### [Work item]
Extend the write-up on misconfigured role-based access control below, picking up after its final line.

Text under study section start

Misconfigured Role-Based Access Control
id: LS19C
title: Misconfigured Role-Based Access Control (RBAC)
baseSeverity: C
category: access-control
language: solidity
blockchain: [ethereum, polygon, bsc, arbitrum, optimism]
impact: Unauthorized privilege escalation or permanent loss of control
status: draft
complexity: low
attack_vector: external
mitigation_difficulty: easy
versions: [">=0.6.0", "<=0.8.25"]
cwe: CWE-269
swc: SWC-105
📝 Description
- Misconfigured Role-Based Access Control (RBAC) occurs when roles defined within a smart contract using AccessControl (e.g., OpenZeppelin’s RBAC model) are incorrectly set, assigned, or checked, resulting in unauthorized users gaining access to sensitive functions. Common mistakes include:
- Assigning sensitive roles (like DEFAULT_ADMIN_ROLE) to unintended addresses.
- Forgetting to revoke roles after setup.
- Improper use of hasRole checks or granting roles within constructors without verification.
- This flaw can be exploited to mint tokens, modify state, drain treasuries, or escalate privileges.
🚨 Vulnerable Code
contract Token is AccessControl {
bytes32 public constant MINTER_ROLE = keccak256("MINTER_ROLE");
constructor() {
_grantRole(DEFAULT_ADMIN_ROLE, msg.sender);
_grantRole(MINTER_ROLE, msg.sender);
}
function mint(address to, uint256 amount) external onlyRole(MINTER_ROLE) {
_mint(to, amount);
}
}
🧪 Exploit Scenario
Step-by-step exploit process:
- Project deploys the contract without revoking DEFAULT_ADMIN_ROLE or setting it to a secure multisig.
- Deployer’s private key is leaked, or admin is forgotten/unused.
- Attacker gains access to the deployer address and uses it to:
- Grant themselves MINTER_ROLE.
- Mint unlimited tokens.
- Drain vaults or manipulate access to other protected functions.
Assumptions:
- Developer assumes the deployer won’t need admin control post-deployment.
- No role transfer or locking mechanism is in place.
- Admin role controls other roles (MINTER_ROLE, PAUSER_ROLE, etc.).
✅ Fixed Code
contract Token is AccessControl {
bytes32 public constant MINTER_ROLE = keccak256("MINTER_ROLE");
constructor(address multisigAdmin, address initialMinter) {
_grantRole(DEFAULT_ADMIN_ROLE, multisigAdmin);
_grantRole(MINTER_ROLE, initialMinter);
}
function mint(address to, uint256 amount) external onlyRole(MINTER_ROLE) {
_mint(to, amount);
}
}
🧭 Contextual Severity
- context: "Production contract with exposed mint, upgrade, or withdraw logic"

Text under study section end
Recorded data section start

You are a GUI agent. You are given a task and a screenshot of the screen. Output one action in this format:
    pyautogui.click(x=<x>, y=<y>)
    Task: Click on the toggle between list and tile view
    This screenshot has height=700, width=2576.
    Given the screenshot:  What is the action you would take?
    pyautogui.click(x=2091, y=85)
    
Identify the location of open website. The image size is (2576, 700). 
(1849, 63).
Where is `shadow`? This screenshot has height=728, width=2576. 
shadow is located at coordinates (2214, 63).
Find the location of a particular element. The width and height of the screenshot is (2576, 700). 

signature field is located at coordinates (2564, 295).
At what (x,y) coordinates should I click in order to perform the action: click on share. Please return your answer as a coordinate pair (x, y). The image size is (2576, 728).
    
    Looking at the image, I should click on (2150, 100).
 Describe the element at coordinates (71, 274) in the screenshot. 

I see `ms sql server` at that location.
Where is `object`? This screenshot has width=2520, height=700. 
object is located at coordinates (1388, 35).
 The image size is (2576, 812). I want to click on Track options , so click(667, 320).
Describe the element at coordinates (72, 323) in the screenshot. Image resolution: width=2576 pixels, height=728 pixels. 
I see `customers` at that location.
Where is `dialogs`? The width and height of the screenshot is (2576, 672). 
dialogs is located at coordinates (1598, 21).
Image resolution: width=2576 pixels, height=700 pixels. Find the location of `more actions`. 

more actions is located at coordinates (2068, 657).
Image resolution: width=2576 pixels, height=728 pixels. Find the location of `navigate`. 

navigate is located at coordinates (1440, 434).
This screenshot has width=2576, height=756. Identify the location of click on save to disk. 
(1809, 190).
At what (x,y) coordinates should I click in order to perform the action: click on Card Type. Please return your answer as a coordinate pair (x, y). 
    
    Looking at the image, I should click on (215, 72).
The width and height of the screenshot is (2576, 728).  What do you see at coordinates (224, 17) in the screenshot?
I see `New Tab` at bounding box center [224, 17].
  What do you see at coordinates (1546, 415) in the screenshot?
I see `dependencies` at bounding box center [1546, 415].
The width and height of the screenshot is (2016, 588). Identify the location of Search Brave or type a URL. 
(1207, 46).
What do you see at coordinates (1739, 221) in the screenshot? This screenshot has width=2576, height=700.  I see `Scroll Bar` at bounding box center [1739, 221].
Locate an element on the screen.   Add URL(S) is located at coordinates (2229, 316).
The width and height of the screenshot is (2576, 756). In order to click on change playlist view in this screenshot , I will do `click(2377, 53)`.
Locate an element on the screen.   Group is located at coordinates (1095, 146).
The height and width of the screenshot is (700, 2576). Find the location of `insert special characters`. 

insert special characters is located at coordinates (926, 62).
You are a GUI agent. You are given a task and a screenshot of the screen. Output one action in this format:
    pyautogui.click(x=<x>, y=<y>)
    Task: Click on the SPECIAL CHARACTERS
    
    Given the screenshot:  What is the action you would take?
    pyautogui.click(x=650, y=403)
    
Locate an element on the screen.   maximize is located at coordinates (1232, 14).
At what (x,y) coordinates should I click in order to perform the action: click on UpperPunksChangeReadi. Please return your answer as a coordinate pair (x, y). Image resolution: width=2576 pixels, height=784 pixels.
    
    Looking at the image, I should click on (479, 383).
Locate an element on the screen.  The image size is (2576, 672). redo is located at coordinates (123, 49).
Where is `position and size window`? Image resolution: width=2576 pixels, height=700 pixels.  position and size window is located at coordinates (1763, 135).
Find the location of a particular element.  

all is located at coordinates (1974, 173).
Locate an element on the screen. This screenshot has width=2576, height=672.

Recorded data section end

### [Response box]
severity: C
reasoning: "Complete compromise of contract's state or funds possible"
- context: "Testnet contract or function gated by non-sensitive role"
severity: L
reasoning: "Impact isolated or non-critical"
- context: "Role correctly assigned and access restricted to known multisig"
severity: I
reasoning: "Mitigated by governance controls"
🛡️ Prevention
Primary Defenses
- Avoid assigning DEFAULT_ADMIN_ROLE to EOA deployers.
- Use multisigs or timelocked governance modules for role administration.
- Always lock down unused or temporary roles via _revokeRole.
Additional Safeguards
- Use constructor parameters to explicitly assign roles.
- Periodically audit getRoleAdmin() outputs to ensure no privilege drift.
- Use access tiers for separation of duties (minting, pausing, governance, etc.).
Detection Methods
- Slither: access-control, misconfigured-authorization, arbitrary-role-assignment detectors.
- Hardhat/Foundry tests for role abuse and boundary violations.
- Manual review of grantRole, revokeRole, hasRole logic across modules.
🕰️ Historical Exploits
- Name: SDAO Token Minter Role Bug
- Date: 2022
- Loss: Unlimited token minting possible (fixed before exploit)
- Post-mortem: Link to post-mortem
📚 Further Reading
- SWC-105: Unprotected Function – SWC Registry
- OpenZeppelin: AccessControl Docs
- Access Control in Solidity Smart Contracts - Metana
✅ Vulnerability Report
id: LS19C
title: Misconfigured Role-Based Access Control (RBAC)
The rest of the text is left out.